Per quanto concerne la terapia le scoperte importanti si realizzano di solito solo con lunghi intervalli. A questo proposito ricordo che la prima sostanza realmente utile per la cura della malattia, la L-Dopa, fu scoperta alla fine degli anni 70, dovettero poi passare più di 10 anni per individuare un’altra sostanza efficace, la bromocriptina.
Negli ultimi dieci anni numerose nuove sostanze terapeutiche sono state individuate per merito delle ricerche farmacologica, pertanto oggi lo specialista ha a sua disposizione diversi farmaci (Sinemet, Madopar, Parlodel, Dopergin, Nopar, Requip, Mantadan), che, variamente combinati tra loro, sono in grado di combattere efficacemente i sintomi della malattia. Altri medicamenti entreranno in commercio entro breve tempo e numerose altre sostanze sono sotto sperimentazione animale e potranno diventare utili per il malato.
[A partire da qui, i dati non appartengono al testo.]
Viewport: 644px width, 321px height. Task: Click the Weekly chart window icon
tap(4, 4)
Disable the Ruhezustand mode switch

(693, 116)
La ricerca rimane in ogni modo l’unico strumento valido per il progresso delle nostre conoscenze, per risolvere i numerosi quesiti tuttora aperti, ne ricordiamo soltanto alcuni: come guarire dalla malattia ? come prevenirla? Qual è la causa?
Una scoperta alquanto recente è stata l’individuazione del gene responsabile della malattia in alcune famiglie sia in Italia sia in Grecia ed in Giappone. E’ doveroso segnalare che questa scoperta non risolve il problema della causa della malattia, poiché i geni scoperti fino ad oggi sono almeno tre, e ciò dimostra che siamo di fronte ad affezioni diverse, anche se apparentemente molto simili. E’ importante ricordare che questi geni non sono stati rinvenuti nei casi sporadici, cioè in quei casi in cui non esiste familiarità, e questo è un altro elemento dimostrativo che non tutti i quadri parkinsoniani hanno la stessa origine. Quest’insieme d’osservazioni sta a significare quindi che quadri simili di tipo parkinsoniano possono essere la conseguenza di cause diverse.
-
-
E’ ereditaria?
-
Una delle domande che più di frequente vengono rivolte allo specialista neurologo è se la malattia di Parkinson è ereditaria (nel timore di potere trasmettere la malattia ai propri figli, o, per paura di poterla ricevere dal proprio genitore).
Una premessa necessaria è ricordare che la causa della malattia è tuttora sconosciuta: le ipotesi principali sulla sua origine sono quella tossica e quella genetica. Numerosi studi sono stati compiuti e numerosi altri sono in corso al fine di chiarire l’ereditarietà della malattia.
La risposta che va data è necessariamente articolata, infatti, esistono argomenti a favore dell’ipotesi ereditaria, così come vi sono argomenti contrari. Consideriamo dapprima gli argomenti a favore.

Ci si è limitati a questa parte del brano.